An indigenous inheritance exists for humankind that takes many forms from many places and peoples regarding how humankind might reexamine lifeways that suggest in practical terms how we might adopt life-enhancing cultures situated in a symbiotic relationship of nature and culture. Will this indigenous inheritance be denied and go unclaimed? I hope not, for the sake of the rich diversity of life we share this planet with and for the sake of our human selves. It is time to issue a Red Alert.

Taking a hard look at the biggest problem that we face today – the damaging way we live on this earth – Daniel Wildcat draws upon ancient Native American wisdom and nature-centered beliefs to advocate a modern strategy to combat global warming. Inspiring and insightful, Red Alert! is indeed a stirring call to action.

Daniel R. Wildcat is a Native American scholar and activist. he is of the Yuchi and Muscogee tribes, and is currently the director of the American Indian studies program and the Haskell Environmental Research studies center at Haskell Indian Nations University in Lawrence, Kansas.

His new book, ‘Red Alert! Saving the Planet with Indigenous Knowledge’ is a powerful call both to action against climate change, but first to listening to and engaging with indigenous peoples.

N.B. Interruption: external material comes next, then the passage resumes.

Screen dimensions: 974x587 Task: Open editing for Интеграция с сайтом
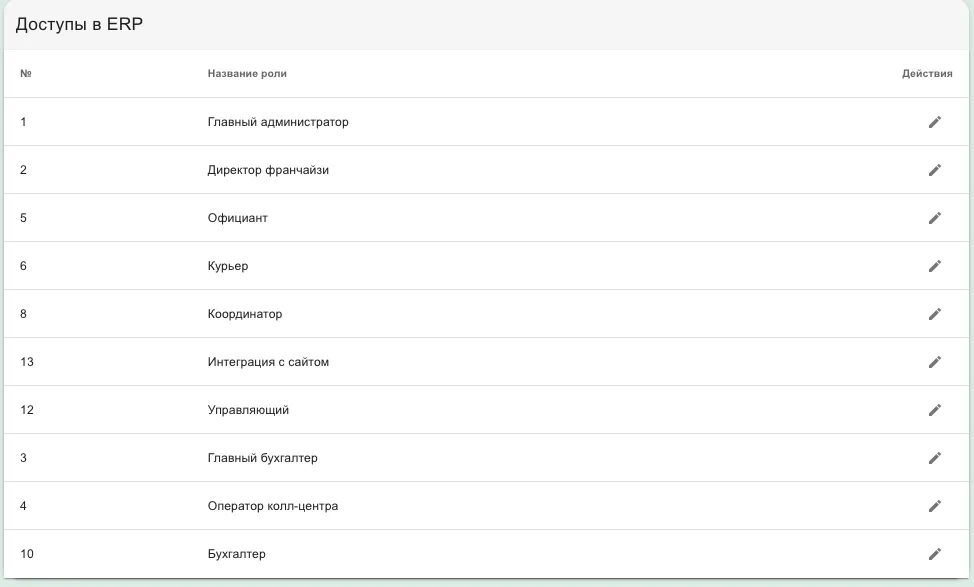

While I do not agree with everything that the author puts forward, especially through use of the regurgitated arguments of scientists as to global warming being entirely due to man's actions, many of which are very doubtful now in the light of Climate Gate, the essence of the book humankind would do well to heed.

It is, however, not just the American Injun and the Alaska Natives that hold the key, and that is also something that we have to look at in the proper light of day. Other groups of people too have a similar connection with Mother Earth, in other places. Their wisdoms and knowledges too must be considered.

Indigenous peoples elsewhere, be they so-called Gypsies in Europe and elsewhere, those of Romani origin, the Sinti, the Roma and the Kale, and related, and in the related we must see the Domari as well as the Zabbaleen, the Inuit in Canada and the North Western Territories, or the Bedouin (often called Bedu) of Israel’s Negev desert and the rest of the Arabian Peninsula, and also, I should say, the Bantu peoples of Southern Africa and the Aborigines of Australia and many others in between.

They all have Earth wisdoms and knowledges that we must look to in order to get the planet sorted out.

As Daniel Wildcat says, it is not about being Luddites, as no one is talking about going to live again in tepees or caves without modern convenience. The past is gone; we cannot go back to the past.

However, we can use proven ways from the past, combines with modern ways, to sort things out and hopefully clean up Mother Earth and stop Her from wobbling.

Modern man has the attitude that he is the center of the universe and that the Earth must revolve around him; it does not. Man is but a part in the web of life be he is the one that is also the weakest link, namely the link that could destroy the fragile web that b inds us all.

Modern man talks about battling the elements, fighting Nature, and such like without realizing that should he ever win he will have lost and every thing will be lost.

We must, all of us, once again, learn to live with Nature and learn to live lightly on the land, on Mother Earth.

Daniel Wildcat makes a great call for that in the book and we would all do well to heed the advice.